> Problem requirements: Rewrite the items below, changing every "GUI agent" to "interface agent" and leaving everything else the same.

> Rows:
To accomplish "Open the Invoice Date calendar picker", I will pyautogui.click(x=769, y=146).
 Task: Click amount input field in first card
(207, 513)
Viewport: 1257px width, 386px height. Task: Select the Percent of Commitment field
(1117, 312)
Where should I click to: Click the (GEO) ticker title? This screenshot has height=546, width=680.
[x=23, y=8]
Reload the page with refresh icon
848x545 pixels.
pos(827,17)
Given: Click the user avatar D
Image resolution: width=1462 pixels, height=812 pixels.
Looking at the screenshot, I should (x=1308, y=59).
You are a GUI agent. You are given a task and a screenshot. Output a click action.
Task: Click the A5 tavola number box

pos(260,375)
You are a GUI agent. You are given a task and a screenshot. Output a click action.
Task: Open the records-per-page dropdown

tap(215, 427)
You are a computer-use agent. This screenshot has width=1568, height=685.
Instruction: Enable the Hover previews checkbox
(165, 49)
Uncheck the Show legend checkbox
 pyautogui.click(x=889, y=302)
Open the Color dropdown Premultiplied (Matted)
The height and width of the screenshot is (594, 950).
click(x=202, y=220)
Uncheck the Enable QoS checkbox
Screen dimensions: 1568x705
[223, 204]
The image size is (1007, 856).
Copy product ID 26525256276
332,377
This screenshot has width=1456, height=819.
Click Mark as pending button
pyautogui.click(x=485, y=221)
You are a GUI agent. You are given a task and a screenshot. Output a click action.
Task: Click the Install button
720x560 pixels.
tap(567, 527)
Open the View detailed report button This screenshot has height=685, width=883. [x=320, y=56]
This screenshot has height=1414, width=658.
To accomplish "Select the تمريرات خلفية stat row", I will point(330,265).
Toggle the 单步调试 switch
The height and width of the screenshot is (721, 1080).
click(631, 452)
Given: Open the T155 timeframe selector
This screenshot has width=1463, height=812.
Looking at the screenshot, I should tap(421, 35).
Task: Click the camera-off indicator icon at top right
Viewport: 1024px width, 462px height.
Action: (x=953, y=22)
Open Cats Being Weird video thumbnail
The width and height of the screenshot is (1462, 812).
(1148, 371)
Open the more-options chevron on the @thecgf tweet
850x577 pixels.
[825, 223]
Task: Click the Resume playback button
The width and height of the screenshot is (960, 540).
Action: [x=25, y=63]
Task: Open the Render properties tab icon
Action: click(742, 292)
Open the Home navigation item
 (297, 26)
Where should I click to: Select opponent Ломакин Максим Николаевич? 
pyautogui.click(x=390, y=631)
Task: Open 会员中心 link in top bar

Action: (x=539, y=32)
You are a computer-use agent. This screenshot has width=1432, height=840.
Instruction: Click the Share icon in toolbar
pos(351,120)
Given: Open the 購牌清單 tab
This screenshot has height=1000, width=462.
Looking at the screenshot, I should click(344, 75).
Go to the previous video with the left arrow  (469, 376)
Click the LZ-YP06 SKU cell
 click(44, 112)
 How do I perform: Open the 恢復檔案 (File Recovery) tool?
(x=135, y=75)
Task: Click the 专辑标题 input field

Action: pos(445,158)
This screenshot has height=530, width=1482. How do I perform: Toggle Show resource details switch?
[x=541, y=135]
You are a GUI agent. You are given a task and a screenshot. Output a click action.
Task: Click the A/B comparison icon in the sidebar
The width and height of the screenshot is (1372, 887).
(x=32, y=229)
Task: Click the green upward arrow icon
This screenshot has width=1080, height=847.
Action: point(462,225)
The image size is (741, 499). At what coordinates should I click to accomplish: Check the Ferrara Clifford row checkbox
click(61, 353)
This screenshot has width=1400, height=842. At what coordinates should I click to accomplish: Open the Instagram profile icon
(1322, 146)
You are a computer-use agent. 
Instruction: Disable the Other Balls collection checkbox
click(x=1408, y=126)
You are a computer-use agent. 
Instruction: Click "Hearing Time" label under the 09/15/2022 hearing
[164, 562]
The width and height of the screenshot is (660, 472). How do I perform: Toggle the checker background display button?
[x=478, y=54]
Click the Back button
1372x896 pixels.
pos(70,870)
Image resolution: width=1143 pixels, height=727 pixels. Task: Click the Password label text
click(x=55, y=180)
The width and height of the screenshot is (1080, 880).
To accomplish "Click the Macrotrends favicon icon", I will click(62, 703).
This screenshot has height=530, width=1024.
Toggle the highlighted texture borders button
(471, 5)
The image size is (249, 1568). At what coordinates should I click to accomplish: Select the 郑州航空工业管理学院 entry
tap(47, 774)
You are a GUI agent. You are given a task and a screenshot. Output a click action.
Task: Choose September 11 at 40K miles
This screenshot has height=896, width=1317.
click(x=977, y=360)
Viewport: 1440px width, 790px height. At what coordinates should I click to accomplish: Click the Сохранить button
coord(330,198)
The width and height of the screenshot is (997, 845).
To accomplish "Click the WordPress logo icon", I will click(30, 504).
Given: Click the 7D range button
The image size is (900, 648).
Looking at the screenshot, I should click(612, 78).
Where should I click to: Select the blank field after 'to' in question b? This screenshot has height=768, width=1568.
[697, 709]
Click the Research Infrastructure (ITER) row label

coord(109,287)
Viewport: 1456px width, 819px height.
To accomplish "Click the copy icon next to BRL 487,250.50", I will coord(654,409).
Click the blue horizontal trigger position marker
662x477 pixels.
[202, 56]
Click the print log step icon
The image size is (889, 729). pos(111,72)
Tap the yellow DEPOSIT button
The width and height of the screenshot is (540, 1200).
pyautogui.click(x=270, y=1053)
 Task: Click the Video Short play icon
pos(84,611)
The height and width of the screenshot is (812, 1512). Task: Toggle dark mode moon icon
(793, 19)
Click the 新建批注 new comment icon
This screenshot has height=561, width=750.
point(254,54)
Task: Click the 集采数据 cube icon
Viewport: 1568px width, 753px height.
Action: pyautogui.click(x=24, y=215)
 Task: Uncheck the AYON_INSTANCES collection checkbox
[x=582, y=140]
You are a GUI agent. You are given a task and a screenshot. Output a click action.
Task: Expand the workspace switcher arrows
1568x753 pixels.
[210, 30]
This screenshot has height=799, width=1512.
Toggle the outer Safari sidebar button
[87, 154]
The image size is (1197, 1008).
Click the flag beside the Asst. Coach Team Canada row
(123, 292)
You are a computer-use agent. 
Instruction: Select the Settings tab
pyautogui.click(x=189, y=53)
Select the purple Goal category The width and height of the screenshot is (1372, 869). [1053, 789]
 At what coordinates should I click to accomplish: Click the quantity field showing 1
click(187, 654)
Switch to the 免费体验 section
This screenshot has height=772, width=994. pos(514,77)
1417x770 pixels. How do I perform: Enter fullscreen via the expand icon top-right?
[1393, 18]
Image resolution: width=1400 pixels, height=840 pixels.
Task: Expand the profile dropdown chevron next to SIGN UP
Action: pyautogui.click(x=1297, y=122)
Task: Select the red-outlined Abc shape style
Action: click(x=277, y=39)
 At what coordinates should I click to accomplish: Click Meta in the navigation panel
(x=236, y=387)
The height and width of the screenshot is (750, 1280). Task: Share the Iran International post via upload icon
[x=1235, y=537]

> Answer to the task:
To accomplish "Open the Invoice Date calendar picker", I will pyautogui.click(x=769, y=146).
 Task: Click amount input field in first card
(207, 513)
Viewport: 1257px width, 386px height. Task: Select the Percent of Commitment field
(1117, 312)
Where should I click to: Click the (GEO) ticker title? This screenshot has height=546, width=680.
[x=23, y=8]
Reload the page with refresh icon
848x545 pixels.
pos(827,17)
Given: Click the user avatar D
Image resolution: width=1462 pixels, height=812 pixels.
Looking at the screenshot, I should (x=1308, y=59).
You are a interface agent. You are given a task and a screenshot. Output a click action.
Task: Click the A5 tavola number box

pos(260,375)
You are a interface agent. You are given a task and a screenshot. Output a click action.
Task: Open the records-per-page dropdown

tap(215, 427)
You are a computer-use agent. This screenshot has width=1568, height=685.
Instruction: Enable the Hover previews checkbox
(165, 49)
Uncheck the Show legend checkbox
 pyautogui.click(x=889, y=302)
Open the Color dropdown Premultiplied (Matted)
The height and width of the screenshot is (594, 950).
click(x=202, y=220)
Uncheck the Enable QoS checkbox
Screen dimensions: 1568x705
[223, 204]
The image size is (1007, 856).
Copy product ID 26525256276
332,377
This screenshot has width=1456, height=819.
Click Mark as pending button
pyautogui.click(x=485, y=221)
You are a interface agent. You are given a task and a screenshot. Output a click action.
Task: Click the Install button
720x560 pixels.
tap(567, 527)
Open the View detailed report button This screenshot has height=685, width=883. [x=320, y=56]
This screenshot has height=1414, width=658.
To accomplish "Select the تمريرات خلفية stat row", I will point(330,265).
Toggle the 单步调试 switch
The height and width of the screenshot is (721, 1080).
click(631, 452)
Given: Open the T155 timeframe selector
This screenshot has width=1463, height=812.
Looking at the screenshot, I should tap(421, 35).
Task: Click the camera-off indicator icon at top right
Viewport: 1024px width, 462px height.
Action: (x=953, y=22)
Open Cats Being Weird video thumbnail
The width and height of the screenshot is (1462, 812).
(1148, 371)
Open the more-options chevron on the @thecgf tweet
850x577 pixels.
[825, 223]
Task: Click the Resume playback button
The width and height of the screenshot is (960, 540).
Action: [x=25, y=63]
Task: Open the Render properties tab icon
Action: click(742, 292)
Open the Home navigation item
 (297, 26)
Where should I click to: Select opponent Ломакин Максим Николаевич? 
pyautogui.click(x=390, y=631)
Task: Open 会员中心 link in top bar

Action: (x=539, y=32)
You are a computer-use agent. This screenshot has width=1432, height=840.
Instruction: Click the Share icon in toolbar
pos(351,120)
Given: Open the 購牌清單 tab
This screenshot has height=1000, width=462.
Looking at the screenshot, I should click(344, 75).
Go to the previous video with the left arrow  (469, 376)
Click the LZ-YP06 SKU cell
 click(44, 112)
 How do I perform: Open the 恢復檔案 (File Recovery) tool?
(x=135, y=75)
Task: Click the 专辑标题 input field

Action: pos(445,158)
This screenshot has height=530, width=1482. How do I perform: Toggle Show resource details switch?
[x=541, y=135]
You are a interface agent. You are given a task and a screenshot. Output a click action.
Task: Click the A/B comparison icon in the sidebar
The width and height of the screenshot is (1372, 887).
(x=32, y=229)
Task: Click the green upward arrow icon
This screenshot has width=1080, height=847.
Action: point(462,225)
The image size is (741, 499). At what coordinates should I click to accomplish: Check the Ferrara Clifford row checkbox
click(61, 353)
This screenshot has width=1400, height=842. At what coordinates should I click to accomplish: Open the Instagram profile icon
(1322, 146)
You are a computer-use agent. 
Instruction: Disable the Other Balls collection checkbox
click(x=1408, y=126)
You are a computer-use agent. 
Instruction: Click "Hearing Time" label under the 09/15/2022 hearing
[164, 562]
The width and height of the screenshot is (660, 472). How do I perform: Toggle the checker background display button?
[x=478, y=54]
Click the Back button
1372x896 pixels.
pos(70,870)
Image resolution: width=1143 pixels, height=727 pixels. Task: Click the Password label text
click(x=55, y=180)
The width and height of the screenshot is (1080, 880).
To accomplish "Click the Macrotrends favicon icon", I will click(62, 703).
This screenshot has height=530, width=1024.
Toggle the highlighted texture borders button
(471, 5)
The image size is (249, 1568). At what coordinates should I click to accomplish: Select the 郑州航空工业管理学院 entry
tap(47, 774)
You are a interface agent. You are given a task and a screenshot. Output a click action.
Task: Choose September 11 at 40K miles
This screenshot has height=896, width=1317.
click(x=977, y=360)
Viewport: 1440px width, 790px height. At what coordinates should I click to accomplish: Click the Сохранить button
coord(330,198)
The width and height of the screenshot is (997, 845).
To accomplish "Click the WordPress logo icon", I will click(30, 504).
Given: Click the 7D range button
The image size is (900, 648).
Looking at the screenshot, I should click(612, 78).
Where should I click to: Select the blank field after 'to' in question b? This screenshot has height=768, width=1568.
[697, 709]
Click the Research Infrastructure (ITER) row label

coord(109,287)
Viewport: 1456px width, 819px height.
To accomplish "Click the copy icon next to BRL 487,250.50", I will coord(654,409).
Click the blue horizontal trigger position marker
662x477 pixels.
[202, 56]
Click the print log step icon
The image size is (889, 729). pos(111,72)
Tap the yellow DEPOSIT button
The width and height of the screenshot is (540, 1200).
pyautogui.click(x=270, y=1053)
 Task: Click the Video Short play icon
pos(84,611)
The height and width of the screenshot is (812, 1512). Task: Toggle dark mode moon icon
(793, 19)
Click the 新建批注 new comment icon
This screenshot has height=561, width=750.
point(254,54)
Task: Click the 集采数据 cube icon
Viewport: 1568px width, 753px height.
Action: pyautogui.click(x=24, y=215)
 Task: Uncheck the AYON_INSTANCES collection checkbox
[x=582, y=140]
You are a interface agent. You are given a task and a screenshot. Output a click action.
Task: Expand the workspace switcher arrows
1568x753 pixels.
[210, 30]
This screenshot has height=799, width=1512.
Toggle the outer Safari sidebar button
[87, 154]
The image size is (1197, 1008).
Click the flag beside the Asst. Coach Team Canada row
(123, 292)
You are a computer-use agent. 
Instruction: Select the Settings tab
pyautogui.click(x=189, y=53)
Select the purple Goal category The width and height of the screenshot is (1372, 869). [1053, 789]
 At what coordinates should I click to accomplish: Click the quantity field showing 1
click(187, 654)
Switch to the 免费体验 section
This screenshot has height=772, width=994. pos(514,77)
1417x770 pixels. How do I perform: Enter fullscreen via the expand icon top-right?
[1393, 18]
Image resolution: width=1400 pixels, height=840 pixels.
Task: Expand the profile dropdown chevron next to SIGN UP
Action: pyautogui.click(x=1297, y=122)
Task: Select the red-outlined Abc shape style
Action: click(x=277, y=39)
 At what coordinates should I click to accomplish: Click Meta in the navigation panel
(x=236, y=387)
The height and width of the screenshot is (750, 1280). Task: Share the Iran International post via upload icon
[x=1235, y=537]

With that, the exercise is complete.